29 young (21±1years) and 24 older (74±3years) adults were scanned on a Siemens 3T scanner after giving informed consent for the study approved by the IRB. During the screening process, the alcohol consumption was noted for each participants. Body coil was used for excitation while the 32-channel receive-only head-coil was used for signal reception. Two VOIs were studied: posterior cingulate (PCC, 15.6 mL) and occipital (OCC, 15.9 mL) cortices. To determine the concentration of sIns, a short-TE STEAM (T_E/T_M/T_R=21.22/105/3000 ms, 16 averages) was used. To determine the T₂ relaxation of sIns, LASER (T_R=3 s) was used and data were acquired at six different T_Es (35, 140, 230, 290, 330, 400 ms with different averages⁸). VAPOR scheme interleaved with OVS pulses was used in both sequences. Water reference scans were also acquired for eddy-current correction. Prior to MRS acquisitions, first- and second-order shims were automatically adjusted for each VOI using the system 3D gradient-echo shim, operated in the “Brain” mode. In addition, the B₁ field were calibrated for each VOI.
All spectra were processed in MATLAB: eddy current effect was first corrected, followed by single-shot frequency and phase algorithms. Basis sets for STEAM and LASER at 6 different TEs were simulated using custom software in MATLAB based on density matrix formalism using measured and published chemical shift and J-coupling values. Measured macromolecule spectra were also incorporated in the basis sets. All spectra were fitted using LCModel7 from 0.5 to 4.1 ppm to determine the concentration of sIns. T₂ value of sIns was obtained by fitting the amplitudes obtained from LCModel with an exponential fit.
Each participant was classified into three groups based on their alcohol usage: non-drinker (0 drink/week), 0-2 drinks/week and >2 drinks/week.

Results

STEAM spectra acquired from the PCC in one young and older subject are shown in Figure 1 where the sIns peak is readily visible.

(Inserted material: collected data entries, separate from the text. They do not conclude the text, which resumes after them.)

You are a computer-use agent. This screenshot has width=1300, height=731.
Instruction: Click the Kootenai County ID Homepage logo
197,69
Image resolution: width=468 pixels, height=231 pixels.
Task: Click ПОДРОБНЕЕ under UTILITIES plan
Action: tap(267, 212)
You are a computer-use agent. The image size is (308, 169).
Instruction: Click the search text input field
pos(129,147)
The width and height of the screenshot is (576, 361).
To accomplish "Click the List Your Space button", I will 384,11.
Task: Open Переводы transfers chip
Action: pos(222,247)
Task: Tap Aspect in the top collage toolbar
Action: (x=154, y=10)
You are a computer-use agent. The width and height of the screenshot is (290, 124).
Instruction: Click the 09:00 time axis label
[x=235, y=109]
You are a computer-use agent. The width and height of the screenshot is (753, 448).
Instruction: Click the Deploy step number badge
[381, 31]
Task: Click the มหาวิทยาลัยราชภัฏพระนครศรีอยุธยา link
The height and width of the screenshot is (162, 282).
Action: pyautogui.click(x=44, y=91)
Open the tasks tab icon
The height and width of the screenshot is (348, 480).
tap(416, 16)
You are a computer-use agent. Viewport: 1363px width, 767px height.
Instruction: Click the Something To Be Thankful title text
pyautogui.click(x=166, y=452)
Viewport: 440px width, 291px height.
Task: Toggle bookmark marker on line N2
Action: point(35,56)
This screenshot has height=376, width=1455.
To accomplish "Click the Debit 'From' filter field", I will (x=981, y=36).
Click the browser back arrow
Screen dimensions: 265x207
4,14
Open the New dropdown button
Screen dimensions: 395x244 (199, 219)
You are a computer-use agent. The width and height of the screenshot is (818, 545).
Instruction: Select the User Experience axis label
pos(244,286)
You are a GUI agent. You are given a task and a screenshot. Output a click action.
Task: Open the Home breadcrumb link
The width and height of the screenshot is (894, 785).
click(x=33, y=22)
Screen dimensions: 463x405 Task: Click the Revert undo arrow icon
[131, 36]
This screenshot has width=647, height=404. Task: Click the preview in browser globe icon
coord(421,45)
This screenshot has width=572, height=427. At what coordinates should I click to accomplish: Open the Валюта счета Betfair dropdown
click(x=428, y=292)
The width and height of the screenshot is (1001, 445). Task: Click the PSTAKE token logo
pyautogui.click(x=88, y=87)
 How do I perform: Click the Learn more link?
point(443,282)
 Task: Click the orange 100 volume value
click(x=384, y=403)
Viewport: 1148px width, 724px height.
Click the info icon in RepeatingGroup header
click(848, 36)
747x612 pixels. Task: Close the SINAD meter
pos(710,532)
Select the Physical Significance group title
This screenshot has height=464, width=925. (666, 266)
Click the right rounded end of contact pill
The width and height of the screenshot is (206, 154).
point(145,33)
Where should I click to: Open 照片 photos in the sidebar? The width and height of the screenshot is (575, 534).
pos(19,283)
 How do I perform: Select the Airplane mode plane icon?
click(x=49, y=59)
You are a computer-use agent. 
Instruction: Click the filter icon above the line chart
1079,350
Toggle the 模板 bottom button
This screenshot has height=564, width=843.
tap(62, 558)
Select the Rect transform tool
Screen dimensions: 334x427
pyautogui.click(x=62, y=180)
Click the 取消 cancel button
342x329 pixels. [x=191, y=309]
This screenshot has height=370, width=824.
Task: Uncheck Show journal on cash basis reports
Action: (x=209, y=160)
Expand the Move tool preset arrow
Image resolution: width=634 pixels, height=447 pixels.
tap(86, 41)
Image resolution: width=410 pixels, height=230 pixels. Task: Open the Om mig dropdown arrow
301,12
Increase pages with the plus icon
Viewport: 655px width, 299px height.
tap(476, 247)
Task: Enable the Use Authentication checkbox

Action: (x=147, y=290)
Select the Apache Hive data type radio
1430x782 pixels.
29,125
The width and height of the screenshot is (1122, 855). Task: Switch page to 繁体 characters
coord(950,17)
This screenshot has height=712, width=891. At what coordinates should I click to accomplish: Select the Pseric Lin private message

The mean concentration of sIns was found to be significantly higher (P<0.0001) in the older adults in both studied brain regions: 0.6±0.2 mM in older vs. 0.4±0.1 mM in young in OCC and 0.6±0.2 mM in older vs. 0.3±0.1 mM in young in PCC. No sIns data was rejected due to the high spectral data quality in addition to the high reliability to qualify sIns peak (mean Cramer-Rao lower-bound was 20±10%; ranging from 10% to 91% in both regions and cohorts). A positive correlation was observed between concentration of sIns and age (R=0.57, P<0.001) as shown in Figure 2.
The classification of sIns level based on the participants’ alcohol consumption is shown in Figure 3. An age-group comparison showed that the sIns level was statistically different (P<0.0004) between young and older adults in both PCC and OCC with 0-2 drinks/week usage.
T₂ values of sIns measured in young and older healthy adults had a tendency to be shorter in PCC, although not significant while in OCC it was comparable (Figure 4).

Discussion & Conclusion

This study shows that the concentration of sIns in OCC and PCC regions increases as the brain ages. This is consistent with previous study⁶ which measured sIns primarily in white matter. This suggests that changes in sIns level are not region-specific and occur throughout the brain during aging. In addition, alcohol usage (0-2 drinks/week) was significantly different between cohorts. Although there is a trend towards lower T₂ of sIns with aging consistent with other metabolites⁷, it was not significantly different. This is related to the low number of subjects used in the T₂ calculation since at long-T_E it was not possible to reliably measure sIns. In summary, this study shows that it might not be straight-forward to compare sIns level between groups unless alcohol consumption is taken into account.

Acknowledgements

This work was supported by funding from the National Institutes of Health grants (R21AG045606, P41 EB015894, P30 NS076408).